**Work request**
Beginning at the top of the material, repeat each line exactly, and stop once the line with "Toggle the Wheat fruit type filter" has been written.

**Given data**
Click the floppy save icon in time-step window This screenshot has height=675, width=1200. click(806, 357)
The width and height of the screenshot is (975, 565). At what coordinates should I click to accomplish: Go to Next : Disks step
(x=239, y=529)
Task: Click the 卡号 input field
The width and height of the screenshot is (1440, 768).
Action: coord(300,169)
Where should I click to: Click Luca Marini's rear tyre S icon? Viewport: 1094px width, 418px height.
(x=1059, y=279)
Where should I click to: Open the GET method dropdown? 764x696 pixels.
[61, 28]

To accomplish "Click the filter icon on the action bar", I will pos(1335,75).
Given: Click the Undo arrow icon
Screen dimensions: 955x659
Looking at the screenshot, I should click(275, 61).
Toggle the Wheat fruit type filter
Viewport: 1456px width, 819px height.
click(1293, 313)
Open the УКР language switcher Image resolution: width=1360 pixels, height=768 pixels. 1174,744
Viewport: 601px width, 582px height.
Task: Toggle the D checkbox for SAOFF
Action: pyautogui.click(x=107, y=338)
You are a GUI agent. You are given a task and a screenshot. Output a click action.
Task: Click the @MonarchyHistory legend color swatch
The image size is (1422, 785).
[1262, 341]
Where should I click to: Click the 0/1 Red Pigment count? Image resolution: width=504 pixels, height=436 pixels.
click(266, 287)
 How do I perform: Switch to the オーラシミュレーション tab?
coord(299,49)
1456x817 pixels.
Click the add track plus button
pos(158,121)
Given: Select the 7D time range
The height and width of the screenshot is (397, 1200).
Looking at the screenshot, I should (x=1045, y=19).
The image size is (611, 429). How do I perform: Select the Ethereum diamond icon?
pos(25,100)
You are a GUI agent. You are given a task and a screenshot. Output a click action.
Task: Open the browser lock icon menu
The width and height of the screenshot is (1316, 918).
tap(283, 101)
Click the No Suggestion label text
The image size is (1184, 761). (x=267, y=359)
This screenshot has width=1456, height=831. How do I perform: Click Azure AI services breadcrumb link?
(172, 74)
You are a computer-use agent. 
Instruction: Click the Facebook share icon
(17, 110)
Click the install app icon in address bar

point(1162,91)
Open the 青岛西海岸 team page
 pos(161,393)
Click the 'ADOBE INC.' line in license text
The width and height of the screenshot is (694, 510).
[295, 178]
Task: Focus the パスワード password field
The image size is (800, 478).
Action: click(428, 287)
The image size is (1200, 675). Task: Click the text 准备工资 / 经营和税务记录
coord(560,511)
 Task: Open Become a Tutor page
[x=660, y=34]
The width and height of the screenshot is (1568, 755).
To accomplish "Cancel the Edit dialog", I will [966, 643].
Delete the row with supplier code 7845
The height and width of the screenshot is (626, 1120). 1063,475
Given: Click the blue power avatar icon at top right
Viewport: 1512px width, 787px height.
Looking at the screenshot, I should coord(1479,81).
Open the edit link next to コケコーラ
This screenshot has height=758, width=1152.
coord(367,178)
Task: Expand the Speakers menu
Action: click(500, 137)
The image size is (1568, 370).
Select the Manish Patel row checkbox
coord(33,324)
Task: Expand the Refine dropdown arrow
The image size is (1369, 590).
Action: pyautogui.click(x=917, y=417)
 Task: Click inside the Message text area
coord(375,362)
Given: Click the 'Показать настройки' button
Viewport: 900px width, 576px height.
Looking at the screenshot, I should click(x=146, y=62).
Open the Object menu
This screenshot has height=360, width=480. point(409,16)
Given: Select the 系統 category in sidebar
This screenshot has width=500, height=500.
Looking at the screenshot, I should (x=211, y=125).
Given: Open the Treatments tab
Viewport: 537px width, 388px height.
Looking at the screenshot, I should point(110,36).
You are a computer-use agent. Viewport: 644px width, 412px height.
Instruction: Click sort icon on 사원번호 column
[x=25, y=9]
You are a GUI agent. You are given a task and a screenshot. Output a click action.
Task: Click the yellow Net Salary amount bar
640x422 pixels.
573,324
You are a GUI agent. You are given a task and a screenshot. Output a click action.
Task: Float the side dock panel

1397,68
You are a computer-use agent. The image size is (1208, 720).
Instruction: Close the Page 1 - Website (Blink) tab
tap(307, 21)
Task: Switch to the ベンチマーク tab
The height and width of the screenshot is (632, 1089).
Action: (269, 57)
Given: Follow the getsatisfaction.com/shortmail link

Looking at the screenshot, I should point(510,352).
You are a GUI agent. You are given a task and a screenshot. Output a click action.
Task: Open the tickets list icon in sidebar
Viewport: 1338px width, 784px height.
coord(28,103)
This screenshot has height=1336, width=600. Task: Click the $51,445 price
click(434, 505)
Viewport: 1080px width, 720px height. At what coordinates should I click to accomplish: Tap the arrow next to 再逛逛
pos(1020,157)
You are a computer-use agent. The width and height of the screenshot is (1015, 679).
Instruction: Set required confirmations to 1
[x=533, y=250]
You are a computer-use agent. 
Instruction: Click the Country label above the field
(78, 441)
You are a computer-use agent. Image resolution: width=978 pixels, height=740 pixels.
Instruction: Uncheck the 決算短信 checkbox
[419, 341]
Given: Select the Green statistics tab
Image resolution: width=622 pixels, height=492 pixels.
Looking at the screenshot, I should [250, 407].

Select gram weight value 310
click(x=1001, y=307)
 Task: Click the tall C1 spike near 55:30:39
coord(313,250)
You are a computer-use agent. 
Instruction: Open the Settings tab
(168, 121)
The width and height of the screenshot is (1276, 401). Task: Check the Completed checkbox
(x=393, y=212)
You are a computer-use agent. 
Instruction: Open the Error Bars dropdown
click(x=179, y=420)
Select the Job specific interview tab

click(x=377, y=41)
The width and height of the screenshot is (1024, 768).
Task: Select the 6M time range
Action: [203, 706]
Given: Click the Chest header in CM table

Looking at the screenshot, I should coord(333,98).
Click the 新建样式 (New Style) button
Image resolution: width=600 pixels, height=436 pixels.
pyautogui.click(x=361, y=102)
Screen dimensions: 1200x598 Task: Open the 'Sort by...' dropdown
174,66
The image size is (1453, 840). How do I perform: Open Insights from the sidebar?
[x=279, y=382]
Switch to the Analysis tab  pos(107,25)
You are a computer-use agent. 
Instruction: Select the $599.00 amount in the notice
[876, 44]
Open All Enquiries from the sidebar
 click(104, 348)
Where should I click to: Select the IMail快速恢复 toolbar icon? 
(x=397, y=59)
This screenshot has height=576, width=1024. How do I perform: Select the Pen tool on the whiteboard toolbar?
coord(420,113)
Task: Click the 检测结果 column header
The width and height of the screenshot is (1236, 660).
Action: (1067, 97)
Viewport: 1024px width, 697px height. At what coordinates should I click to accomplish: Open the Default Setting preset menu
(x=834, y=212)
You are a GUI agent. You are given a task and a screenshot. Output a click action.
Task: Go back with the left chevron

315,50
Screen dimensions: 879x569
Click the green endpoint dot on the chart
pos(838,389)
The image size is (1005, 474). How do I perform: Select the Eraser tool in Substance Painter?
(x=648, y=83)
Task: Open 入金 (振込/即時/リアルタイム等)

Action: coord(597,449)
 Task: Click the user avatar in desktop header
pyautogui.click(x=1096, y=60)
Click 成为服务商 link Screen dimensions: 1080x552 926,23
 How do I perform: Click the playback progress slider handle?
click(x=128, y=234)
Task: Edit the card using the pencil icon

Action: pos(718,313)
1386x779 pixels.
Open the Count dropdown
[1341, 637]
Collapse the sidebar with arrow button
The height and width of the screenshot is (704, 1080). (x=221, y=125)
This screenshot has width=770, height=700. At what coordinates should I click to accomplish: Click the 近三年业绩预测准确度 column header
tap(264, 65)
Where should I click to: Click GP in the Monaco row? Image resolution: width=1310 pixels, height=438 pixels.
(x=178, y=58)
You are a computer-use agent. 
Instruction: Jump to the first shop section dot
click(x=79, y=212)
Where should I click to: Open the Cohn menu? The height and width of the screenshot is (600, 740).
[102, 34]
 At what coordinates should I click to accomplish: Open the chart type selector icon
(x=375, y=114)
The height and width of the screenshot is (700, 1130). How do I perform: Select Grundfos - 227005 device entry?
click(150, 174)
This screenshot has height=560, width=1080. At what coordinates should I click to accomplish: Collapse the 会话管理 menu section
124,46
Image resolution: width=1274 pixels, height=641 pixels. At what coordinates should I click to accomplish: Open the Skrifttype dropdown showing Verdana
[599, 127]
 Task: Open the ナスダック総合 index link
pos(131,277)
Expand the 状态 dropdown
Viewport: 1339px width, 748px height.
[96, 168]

**Task response**
Click the floppy save icon in time-step window This screenshot has height=675, width=1200. click(806, 357)
The width and height of the screenshot is (975, 565). At what coordinates should I click to accomplish: Go to Next : Disks step
(x=239, y=529)
Task: Click the 卡号 input field
The width and height of the screenshot is (1440, 768).
Action: coord(300,169)
Where should I click to: Click Luca Marini's rear tyre S icon? Viewport: 1094px width, 418px height.
(x=1059, y=279)
Where should I click to: Open the GET method dropdown? 764x696 pixels.
[61, 28]

To accomplish "Click the filter icon on the action bar", I will pos(1335,75).
Given: Click the Undo arrow icon
Screen dimensions: 955x659
Looking at the screenshot, I should click(275, 61).
Toggle the Wheat fruit type filter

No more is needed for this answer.